Thomas Oreck, the son of founder David Oreck and the CEO of the company from 1997 to 2007, is leading the family’s negotiations to purchase the company when it exits bankruptcy.

Oreck said a formal offer isn’t complete but that the family was “working diligently to negotiate a deal that would benefit the company.” Oreck has declined to provide details of the negotiations, and would not disclose the value of the offer or even say when discussions started.

Oreck said he was asked to leave the company in 2007 by the controlling shareholder at the time, private equity firm American Securities, because he didn’t agree with the direction the firm wanted Oreck to take. The company was still profitable at the time, he said.

William Norton, the attorney representing Oreck in its bankruptcy proceedings, said the company would likely be filing a motion for sale of its assets by the end of the week, he said he anticipated a sale agreement would be filed within a few weeks.

Oreck Corp. and eight related entities filed for Chapter 11 protection on Monday, saying in court filings that it was in a “precarious financial position” and that sales had been declining since 2010, in part due to increased competition in the vacuum market and the decline of the specialty retail market.

There are more than 300 Oreck specialty stores, 96 of which are company-owned.

The filings also cited delays and excessive costs associated with shifting the company’s marketing and product strategy. The company recently released several new products, launched a national advertising campaign and began selling its products through more major retailers as it began to shift away from its traditional emphasis on direct sales.

However, according to filings, Oreck isn’t able to “generate enough cash to cover expenses as they arise.”

As part of its bankruptcy plan, it intends to borrow $11 million through debtor-in-possession financing, a special form of financing provided for financially distressed companies under Chapter 11.

The filings note that the company has suffered from a “serious exodus of management.”

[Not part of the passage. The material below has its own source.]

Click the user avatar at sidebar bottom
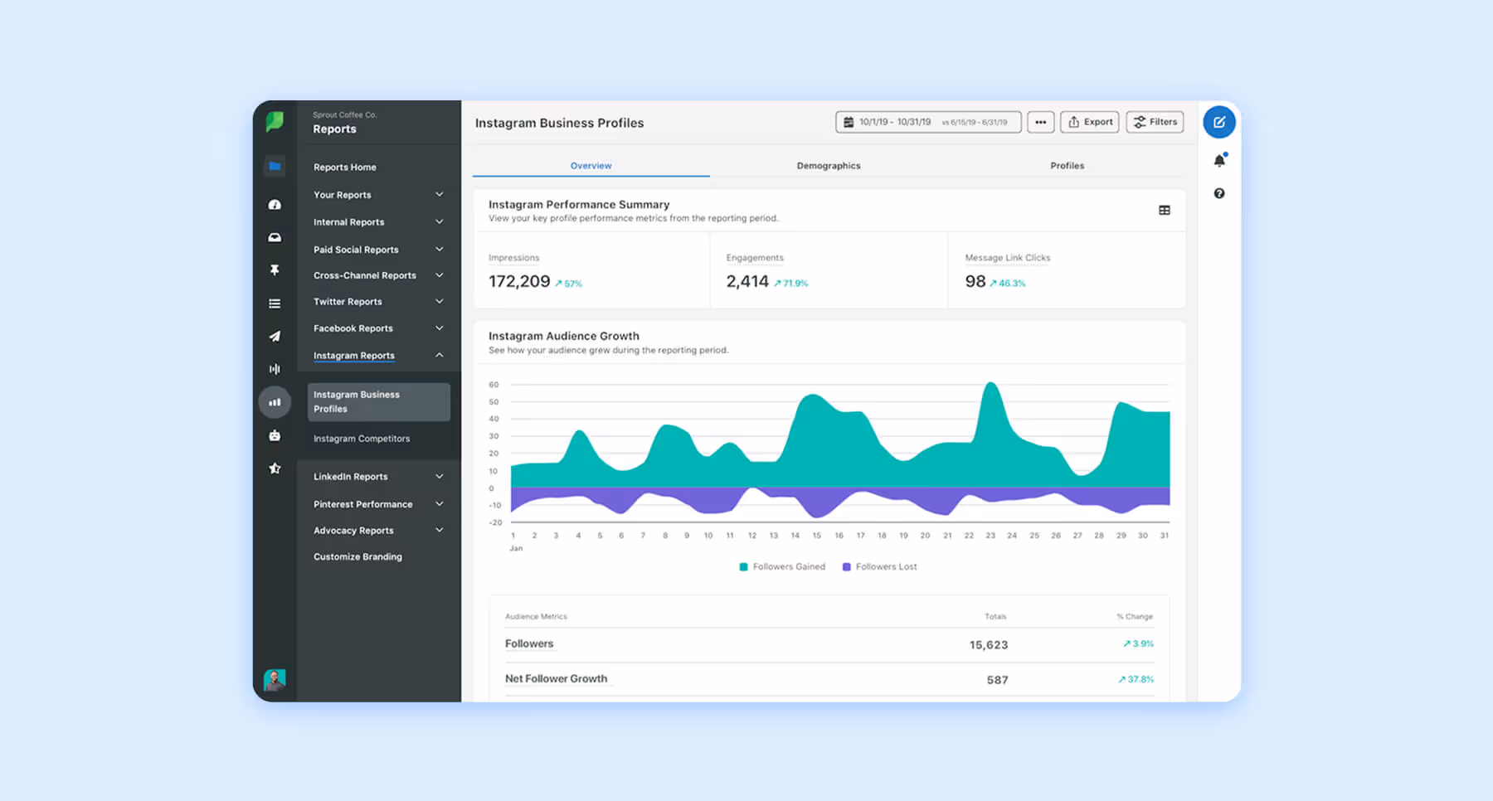This screenshot has height=801, width=1493. (275, 680)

Former CEO Doug Cahill resigned in March after making several unsuccessful attempts to buy the company from its controlling shareholder, asset management firm Black Diamond Commercial Finance, an affiliate of Black Diamond Capital Management, he said.

Black Diamond acquired Oreck when it bought substantially all of the assets of GSC Group, Oreck’s previous owner, out of bankruptcy in 2010.

Cahill said that as a distressed asset firm, growing companies “wasn’t (Black Diamond’s) business model,” After being unable to buy the company and concluding that Black Diamond wasn’t “a supportive sponsor” for the company’s current approach, Cahill said, he resigned.